● **EXERCISE DIRECTIONS**: Identify the line with "Where should I click to: Click the repost"; copy word for word that line and every one after it, to the end of the listing. Exclude pictures.
Start of Block
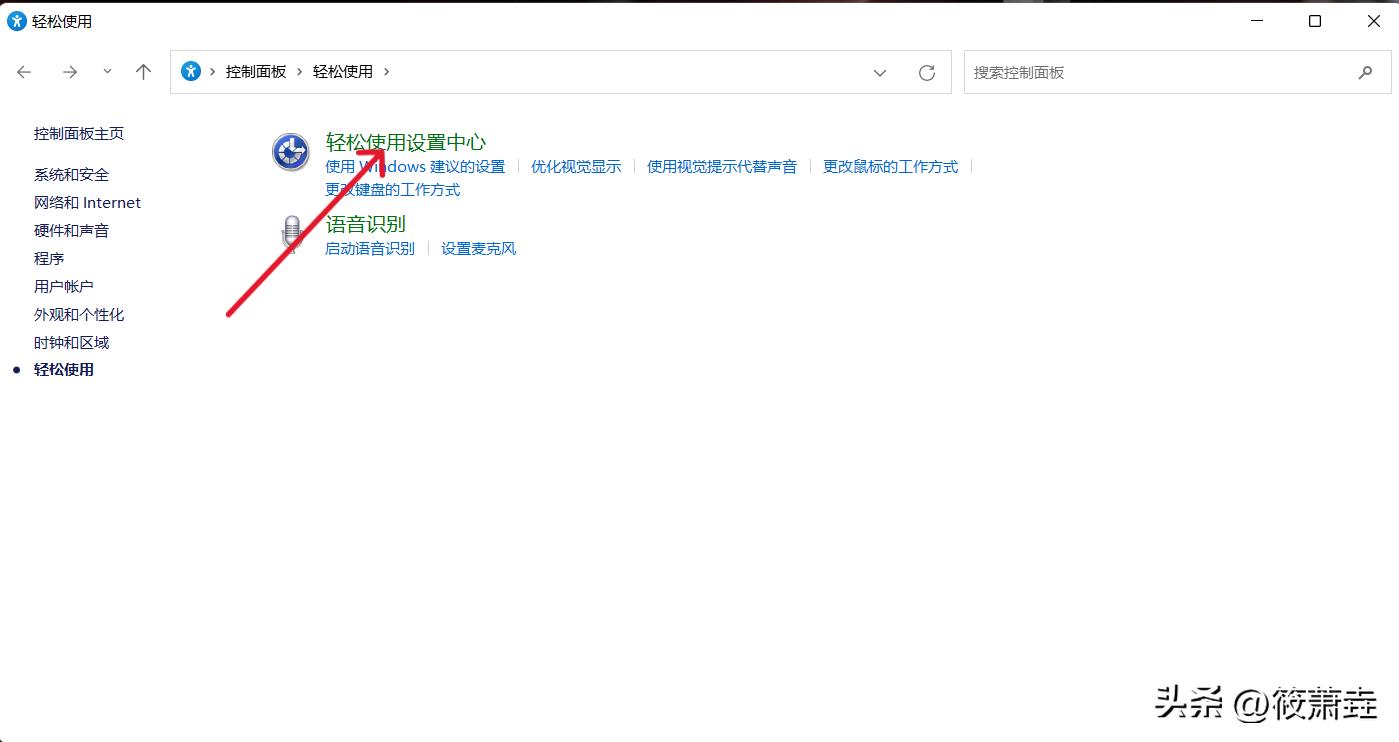The height and width of the screenshot is (742, 1399).
Task: Click the search magnifier icon
Action: [x=1366, y=71]
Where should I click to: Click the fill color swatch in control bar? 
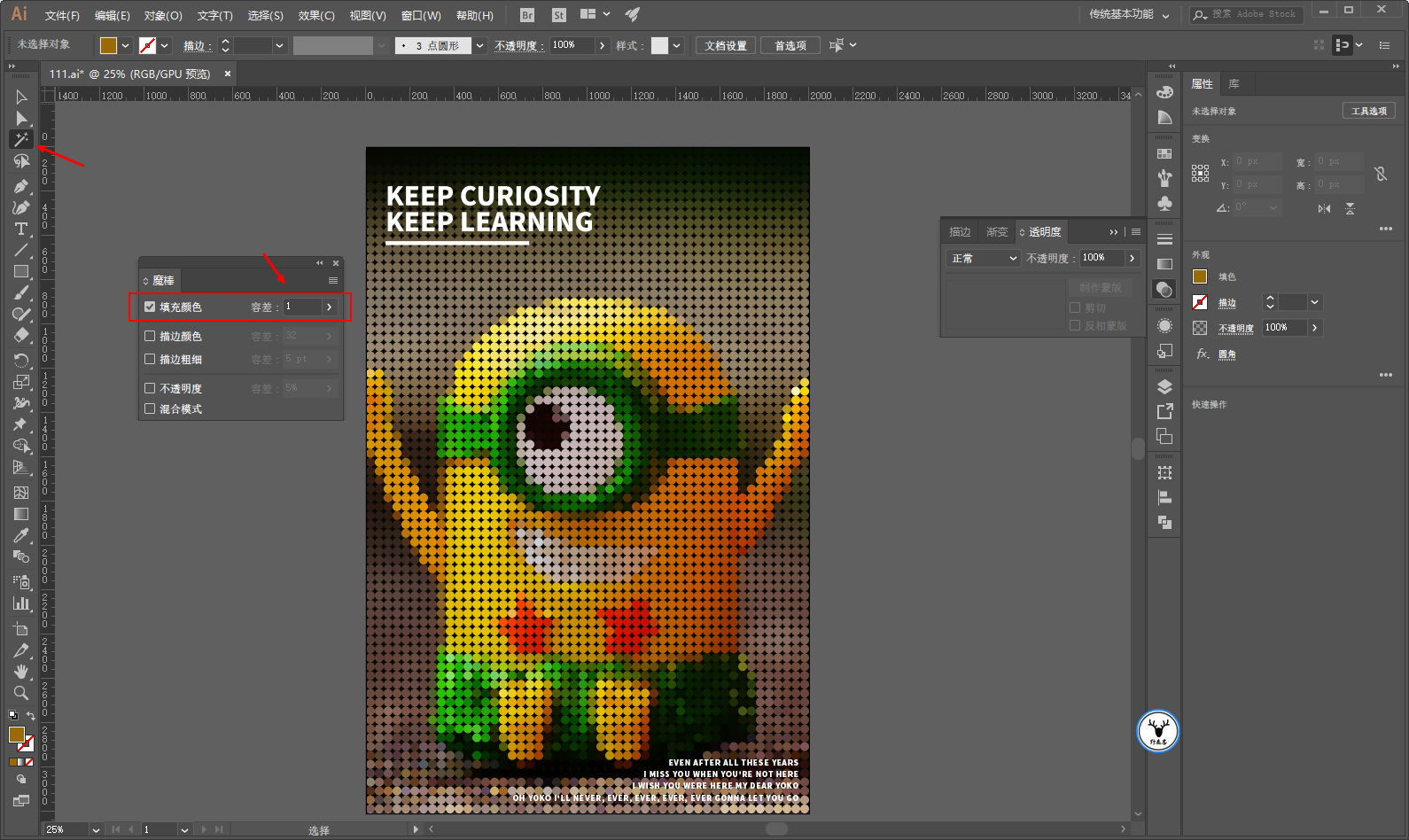click(108, 45)
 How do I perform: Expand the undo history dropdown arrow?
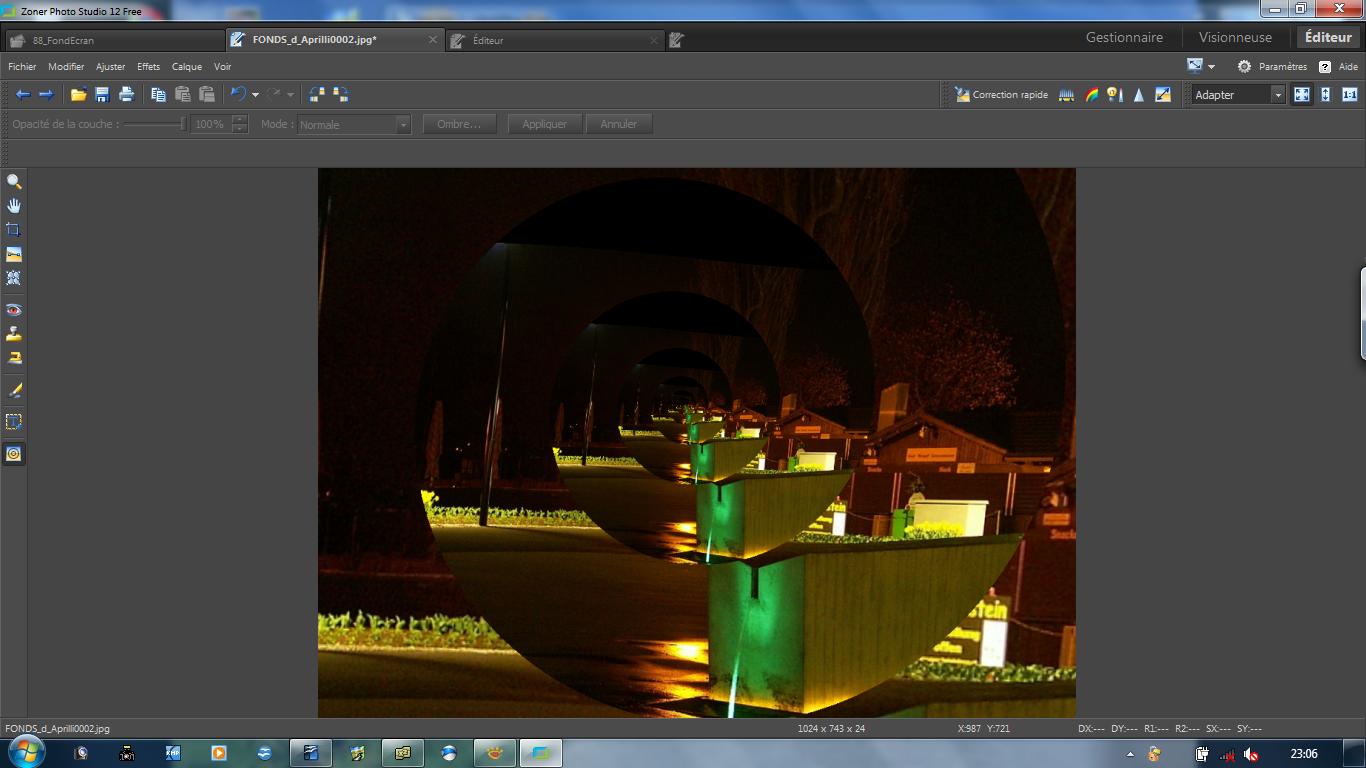[x=255, y=95]

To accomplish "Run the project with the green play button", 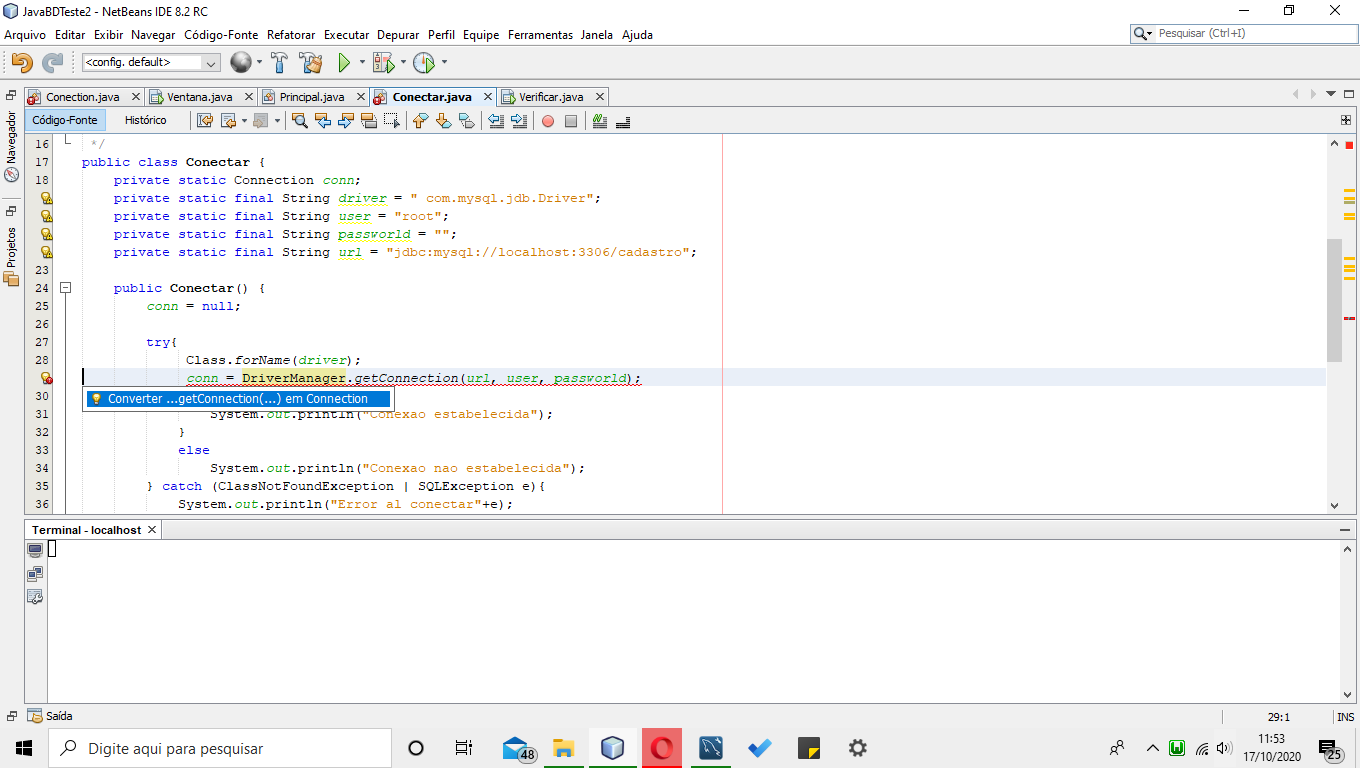I will [344, 63].
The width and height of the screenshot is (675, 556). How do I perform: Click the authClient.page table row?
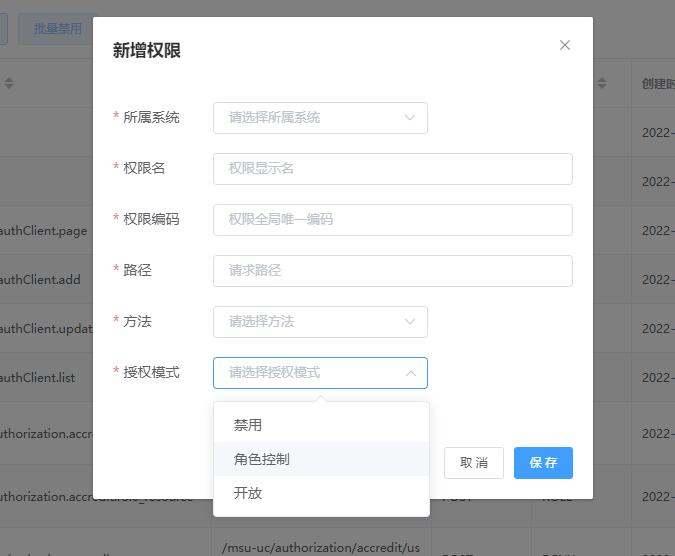click(44, 231)
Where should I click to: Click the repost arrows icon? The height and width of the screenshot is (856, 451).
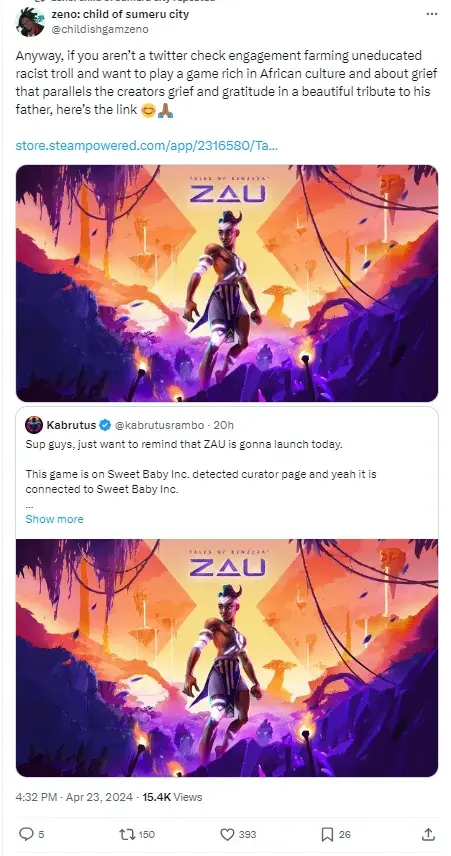(x=127, y=834)
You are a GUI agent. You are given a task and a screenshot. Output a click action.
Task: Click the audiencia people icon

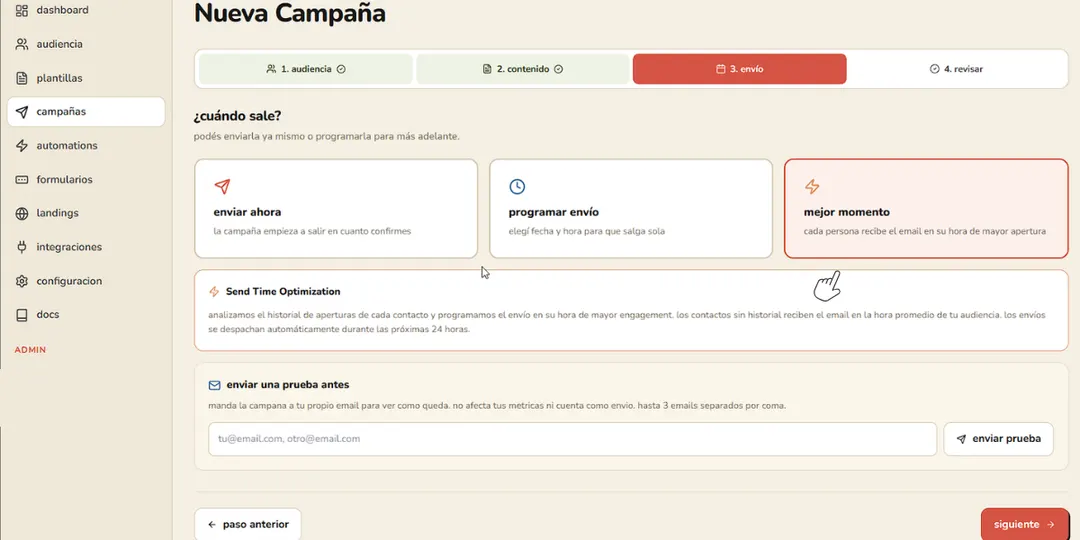(22, 44)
End of Block
● **SOLUTION BELOW**:
Where should I click to: Click the repost arrows icon? The height and width of the screenshot is (856, 451).
(x=127, y=834)
You are a GUI agent. You are given a task and a screenshot. Output a click action.
Task: Click the audiencia people icon

(22, 44)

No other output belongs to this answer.